ASSIGNED TASK
Pick out each line in the data below that contains the string "heading", and copy those lines.

GIVEN ENTRIES
----

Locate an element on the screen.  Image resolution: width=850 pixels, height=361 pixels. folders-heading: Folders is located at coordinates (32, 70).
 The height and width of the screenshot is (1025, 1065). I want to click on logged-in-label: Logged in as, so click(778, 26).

----

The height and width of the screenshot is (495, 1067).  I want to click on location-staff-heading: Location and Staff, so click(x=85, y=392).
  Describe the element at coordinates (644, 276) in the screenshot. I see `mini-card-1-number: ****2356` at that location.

----

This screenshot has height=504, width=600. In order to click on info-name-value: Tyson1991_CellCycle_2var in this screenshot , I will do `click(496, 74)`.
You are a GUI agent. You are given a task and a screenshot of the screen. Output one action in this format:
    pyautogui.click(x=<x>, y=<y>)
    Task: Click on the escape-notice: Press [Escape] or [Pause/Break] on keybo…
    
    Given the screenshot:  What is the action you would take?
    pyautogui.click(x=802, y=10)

----

SOLUTION TO THIS PROBLEM
Locate an element on the screen.  Image resolution: width=850 pixels, height=361 pixels. folders-heading: Folders is located at coordinates (32, 70).
The height and width of the screenshot is (495, 1067).  I want to click on location-staff-heading: Location and Staff, so click(x=85, y=392).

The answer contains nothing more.